Vault
What is Vault
Hashicorp Vault is an open source project for securely managing secrets. Secrets are resources that provide authentication to your computing environment such as tokens, keys, passwords, and certificates. Vault is the preferred way in Jenkins X to manage these secrets. For example, the GitHub personal access token generated for the pipeline bot is stored in Vault.
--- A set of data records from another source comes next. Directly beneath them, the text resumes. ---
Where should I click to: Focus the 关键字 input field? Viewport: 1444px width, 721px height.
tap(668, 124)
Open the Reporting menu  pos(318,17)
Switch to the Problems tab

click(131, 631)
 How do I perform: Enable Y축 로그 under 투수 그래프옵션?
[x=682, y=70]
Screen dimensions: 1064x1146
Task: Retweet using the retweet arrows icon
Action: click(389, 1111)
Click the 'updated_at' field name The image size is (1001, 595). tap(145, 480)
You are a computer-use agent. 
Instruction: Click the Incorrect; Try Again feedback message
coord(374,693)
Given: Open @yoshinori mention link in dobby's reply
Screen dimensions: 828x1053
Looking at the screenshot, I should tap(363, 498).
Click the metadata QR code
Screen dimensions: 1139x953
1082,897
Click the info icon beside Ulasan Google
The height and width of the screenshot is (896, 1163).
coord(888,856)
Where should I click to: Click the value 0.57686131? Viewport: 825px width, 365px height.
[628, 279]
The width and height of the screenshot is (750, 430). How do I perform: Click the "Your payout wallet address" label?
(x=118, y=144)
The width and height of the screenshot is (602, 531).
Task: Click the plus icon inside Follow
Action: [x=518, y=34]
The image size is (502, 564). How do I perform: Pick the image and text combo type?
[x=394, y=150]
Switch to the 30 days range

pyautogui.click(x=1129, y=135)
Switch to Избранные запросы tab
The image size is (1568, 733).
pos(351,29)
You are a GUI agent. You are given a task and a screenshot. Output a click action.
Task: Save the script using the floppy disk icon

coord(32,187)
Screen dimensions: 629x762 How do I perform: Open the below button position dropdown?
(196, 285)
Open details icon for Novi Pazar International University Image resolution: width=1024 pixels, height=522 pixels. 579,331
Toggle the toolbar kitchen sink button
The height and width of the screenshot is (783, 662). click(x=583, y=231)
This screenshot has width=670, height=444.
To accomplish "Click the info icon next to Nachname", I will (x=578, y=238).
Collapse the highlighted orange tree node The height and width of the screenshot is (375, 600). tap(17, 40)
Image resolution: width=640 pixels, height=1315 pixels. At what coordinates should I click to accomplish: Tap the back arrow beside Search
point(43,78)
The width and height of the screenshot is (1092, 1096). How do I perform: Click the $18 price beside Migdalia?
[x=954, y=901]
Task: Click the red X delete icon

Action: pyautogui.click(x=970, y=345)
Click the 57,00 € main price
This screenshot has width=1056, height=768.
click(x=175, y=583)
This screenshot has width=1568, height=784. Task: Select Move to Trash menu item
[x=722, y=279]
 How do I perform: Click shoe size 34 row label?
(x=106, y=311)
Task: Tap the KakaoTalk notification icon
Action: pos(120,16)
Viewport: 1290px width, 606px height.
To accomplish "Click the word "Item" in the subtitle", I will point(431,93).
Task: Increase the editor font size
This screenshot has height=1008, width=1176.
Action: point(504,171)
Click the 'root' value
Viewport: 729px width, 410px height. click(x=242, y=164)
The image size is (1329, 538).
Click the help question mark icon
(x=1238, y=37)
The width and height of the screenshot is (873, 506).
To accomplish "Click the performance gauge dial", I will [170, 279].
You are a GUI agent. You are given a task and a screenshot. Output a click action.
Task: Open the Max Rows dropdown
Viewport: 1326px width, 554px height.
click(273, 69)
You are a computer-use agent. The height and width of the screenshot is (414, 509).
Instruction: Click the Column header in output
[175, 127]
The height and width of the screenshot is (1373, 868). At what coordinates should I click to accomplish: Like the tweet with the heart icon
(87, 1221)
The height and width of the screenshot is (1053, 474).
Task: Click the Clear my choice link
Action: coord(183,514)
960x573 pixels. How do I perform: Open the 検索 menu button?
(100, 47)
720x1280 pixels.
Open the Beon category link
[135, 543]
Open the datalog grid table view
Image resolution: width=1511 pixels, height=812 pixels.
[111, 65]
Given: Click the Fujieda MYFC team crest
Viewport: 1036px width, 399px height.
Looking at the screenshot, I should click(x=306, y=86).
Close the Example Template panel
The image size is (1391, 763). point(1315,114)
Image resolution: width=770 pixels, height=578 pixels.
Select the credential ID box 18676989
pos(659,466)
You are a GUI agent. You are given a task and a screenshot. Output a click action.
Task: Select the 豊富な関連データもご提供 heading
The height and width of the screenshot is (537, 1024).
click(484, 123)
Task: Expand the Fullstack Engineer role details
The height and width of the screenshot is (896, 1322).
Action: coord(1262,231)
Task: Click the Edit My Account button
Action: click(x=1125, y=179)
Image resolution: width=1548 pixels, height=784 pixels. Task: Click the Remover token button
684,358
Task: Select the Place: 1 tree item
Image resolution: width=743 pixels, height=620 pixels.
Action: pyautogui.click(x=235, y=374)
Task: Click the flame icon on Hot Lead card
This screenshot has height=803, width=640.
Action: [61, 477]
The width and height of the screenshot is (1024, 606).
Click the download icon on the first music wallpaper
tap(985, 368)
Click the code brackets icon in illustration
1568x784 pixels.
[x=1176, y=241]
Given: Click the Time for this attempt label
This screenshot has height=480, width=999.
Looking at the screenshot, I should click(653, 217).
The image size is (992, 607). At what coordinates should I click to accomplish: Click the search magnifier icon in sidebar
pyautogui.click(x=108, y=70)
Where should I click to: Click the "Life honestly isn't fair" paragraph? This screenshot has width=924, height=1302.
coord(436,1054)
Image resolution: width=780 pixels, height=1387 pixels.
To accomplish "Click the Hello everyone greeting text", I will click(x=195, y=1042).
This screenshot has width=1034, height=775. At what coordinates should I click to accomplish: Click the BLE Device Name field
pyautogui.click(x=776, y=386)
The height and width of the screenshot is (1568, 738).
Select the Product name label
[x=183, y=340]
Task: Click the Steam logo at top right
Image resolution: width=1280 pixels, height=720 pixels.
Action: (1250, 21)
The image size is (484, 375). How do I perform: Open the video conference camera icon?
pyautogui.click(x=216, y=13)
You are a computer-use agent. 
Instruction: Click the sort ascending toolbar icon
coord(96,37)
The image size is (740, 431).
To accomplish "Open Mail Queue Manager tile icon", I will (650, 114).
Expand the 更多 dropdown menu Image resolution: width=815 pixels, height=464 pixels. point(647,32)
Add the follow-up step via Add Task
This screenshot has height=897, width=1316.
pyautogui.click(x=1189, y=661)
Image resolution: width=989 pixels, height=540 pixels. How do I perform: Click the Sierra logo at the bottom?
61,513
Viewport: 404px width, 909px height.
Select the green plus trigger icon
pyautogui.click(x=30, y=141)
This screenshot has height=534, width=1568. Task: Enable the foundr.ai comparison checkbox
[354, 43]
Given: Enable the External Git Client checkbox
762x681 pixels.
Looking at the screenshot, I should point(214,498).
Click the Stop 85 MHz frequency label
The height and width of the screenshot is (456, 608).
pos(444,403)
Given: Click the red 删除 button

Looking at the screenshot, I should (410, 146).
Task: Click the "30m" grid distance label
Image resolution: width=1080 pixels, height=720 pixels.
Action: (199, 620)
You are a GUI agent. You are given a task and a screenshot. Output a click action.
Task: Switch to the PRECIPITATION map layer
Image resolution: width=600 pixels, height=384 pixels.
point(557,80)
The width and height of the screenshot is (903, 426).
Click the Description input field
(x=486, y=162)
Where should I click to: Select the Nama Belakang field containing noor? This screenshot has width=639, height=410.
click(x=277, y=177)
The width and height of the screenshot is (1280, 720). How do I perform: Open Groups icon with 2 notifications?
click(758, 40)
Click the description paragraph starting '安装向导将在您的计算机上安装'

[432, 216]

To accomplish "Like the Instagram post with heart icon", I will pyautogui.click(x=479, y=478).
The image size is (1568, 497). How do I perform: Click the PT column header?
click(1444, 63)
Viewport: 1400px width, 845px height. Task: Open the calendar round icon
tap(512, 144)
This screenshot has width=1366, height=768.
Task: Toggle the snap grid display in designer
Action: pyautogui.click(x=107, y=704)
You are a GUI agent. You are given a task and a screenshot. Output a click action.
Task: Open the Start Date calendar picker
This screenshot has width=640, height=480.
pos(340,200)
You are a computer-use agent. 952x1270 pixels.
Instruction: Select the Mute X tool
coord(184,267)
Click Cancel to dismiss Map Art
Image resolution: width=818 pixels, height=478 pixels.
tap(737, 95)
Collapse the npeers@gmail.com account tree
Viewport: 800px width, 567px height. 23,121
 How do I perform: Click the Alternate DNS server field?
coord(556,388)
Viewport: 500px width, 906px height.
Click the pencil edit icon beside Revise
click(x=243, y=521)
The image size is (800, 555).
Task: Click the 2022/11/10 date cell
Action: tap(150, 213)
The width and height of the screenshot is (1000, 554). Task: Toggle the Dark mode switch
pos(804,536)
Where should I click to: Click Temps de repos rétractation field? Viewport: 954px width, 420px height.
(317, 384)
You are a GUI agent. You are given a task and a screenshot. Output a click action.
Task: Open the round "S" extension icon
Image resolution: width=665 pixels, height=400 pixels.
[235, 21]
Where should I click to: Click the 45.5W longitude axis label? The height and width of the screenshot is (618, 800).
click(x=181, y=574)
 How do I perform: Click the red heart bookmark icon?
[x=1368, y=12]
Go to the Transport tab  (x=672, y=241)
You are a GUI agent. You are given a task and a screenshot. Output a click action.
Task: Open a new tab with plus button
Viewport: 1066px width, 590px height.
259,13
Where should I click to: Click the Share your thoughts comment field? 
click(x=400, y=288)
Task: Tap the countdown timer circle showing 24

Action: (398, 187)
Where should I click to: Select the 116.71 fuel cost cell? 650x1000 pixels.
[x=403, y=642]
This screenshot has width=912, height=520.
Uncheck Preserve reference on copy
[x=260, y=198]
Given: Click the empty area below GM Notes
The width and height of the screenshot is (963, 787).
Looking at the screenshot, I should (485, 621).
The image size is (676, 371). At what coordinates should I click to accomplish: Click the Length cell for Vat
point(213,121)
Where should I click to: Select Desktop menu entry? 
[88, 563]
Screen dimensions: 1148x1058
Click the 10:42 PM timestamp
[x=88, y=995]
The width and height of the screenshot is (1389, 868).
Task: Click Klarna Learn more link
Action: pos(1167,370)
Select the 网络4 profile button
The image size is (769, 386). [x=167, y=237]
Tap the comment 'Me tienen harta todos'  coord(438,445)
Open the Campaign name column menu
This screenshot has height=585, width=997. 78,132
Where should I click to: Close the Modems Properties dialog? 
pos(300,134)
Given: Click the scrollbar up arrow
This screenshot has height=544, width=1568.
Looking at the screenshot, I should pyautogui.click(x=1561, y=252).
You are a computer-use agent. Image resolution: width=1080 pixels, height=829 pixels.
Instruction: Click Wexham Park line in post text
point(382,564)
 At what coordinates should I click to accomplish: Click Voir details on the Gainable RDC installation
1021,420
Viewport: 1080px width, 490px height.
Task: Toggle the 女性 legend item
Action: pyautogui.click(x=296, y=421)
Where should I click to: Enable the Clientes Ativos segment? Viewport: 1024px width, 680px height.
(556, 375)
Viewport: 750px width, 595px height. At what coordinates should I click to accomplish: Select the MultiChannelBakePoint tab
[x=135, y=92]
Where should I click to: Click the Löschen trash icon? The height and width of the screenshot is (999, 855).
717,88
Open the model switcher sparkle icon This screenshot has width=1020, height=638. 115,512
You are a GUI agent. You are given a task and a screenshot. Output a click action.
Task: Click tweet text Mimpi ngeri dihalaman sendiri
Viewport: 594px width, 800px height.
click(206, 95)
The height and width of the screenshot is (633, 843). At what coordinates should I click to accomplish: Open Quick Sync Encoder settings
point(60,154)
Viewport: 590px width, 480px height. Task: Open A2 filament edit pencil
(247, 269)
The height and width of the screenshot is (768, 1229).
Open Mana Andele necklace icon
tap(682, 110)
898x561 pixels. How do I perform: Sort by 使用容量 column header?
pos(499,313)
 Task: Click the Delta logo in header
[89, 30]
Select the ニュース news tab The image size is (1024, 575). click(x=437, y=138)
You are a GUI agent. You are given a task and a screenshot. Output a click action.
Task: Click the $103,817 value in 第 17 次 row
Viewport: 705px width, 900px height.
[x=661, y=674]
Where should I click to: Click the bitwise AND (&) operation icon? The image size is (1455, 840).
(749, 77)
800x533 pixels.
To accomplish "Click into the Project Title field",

There are two ways you can use Vault in Jenkins X. If you are already a Vault instance, you can configure Jenkins X to use this instance to store its secrets. This way you have a central location for managing all secrets of your infrastucture. If you do not have a Vault instance, Jenkins X can, depending on where you run your cluster, install Vault as part of the installation process. In this case, the Banzai Cloud Bank-Vaults operator is provisioned in the Jenkins X development namespace.
Configuration
The configuration of Vault occurs during Jenkins X Boot. Refer to the Boot setup instructions for Vault to see how to configure Jenkins X to use an internal or external Vault instance.
Security
From a security point of view it is important that the communication with the Vault API is secured by TLS. If you use your own external Vault instance, TLS configuration is in your hands and hopefully already setup. If you let Jenkins X install and manage the Bank-Vaults operator, TLS is per default not enabled. Refer to Configuring DNS and TLS on GKE and Configuring DNS and TLS on EKS for more information on how to secure your Jenkins X installation using TLS for the cloud providers Google and AWS.
Accessing secrets
You can read and write secrets stored in Vault from the command line.
To do so, you need first to download an install the vault
CLI.
Once you have vault
installed you can configure your terminal session to connect to Vault by running:
eval `jx get vault-config`
Listing secrets
You can start exploring the Jenkins X secrets stored in Vault by runnning:
vault kv list secret
secret is the default mount point for the Jenkins X secrets. If you are using an external Vault instance this mount point is configurable via the secretEngineMountPoint option in jx-requirements.yml. You find more information in the Vault configuration paragraph of the Boot documentation.
The Vault configuration is also stored in the jx-install-config ConfigMap of your Jenkins X development namespace. You can retrieve it by running:
kubectl get cm jx-install-config -o=jsonpath="{.data['vaultSecretEngineMountPoint']}"
Reading secrets
You can then read a secret via:
vault kv get secret/<cluster-name>/pipelineUser
Updating secrets
You can update a secret via:
vault kv put secret/<cluster-name>/pipelineUser token=<token-value>
If you have a blob of JSON to encode as a secret, such as a service account key then base64 encode the data first:
cat my-service-account.json | base64 > my-service-account-base64.txt
vault kv put secret/<cluster-name>/my-secret token=my-service-account-base64.txt
Rotating secrets
To rotate a secret, follow the steps described in the Updating a secret section followed by rerunning Boot (jx boot
).
The reason you need to run Boot, either locally or kicking of the master pipline of the dev repository, is that as part of the Boot process the secrets within Vault get copied into appropriate Kubernetes Secrets which then are accessed by the various components of Jenkins X.
Without running Boot the changes to Vault will not take effect yet.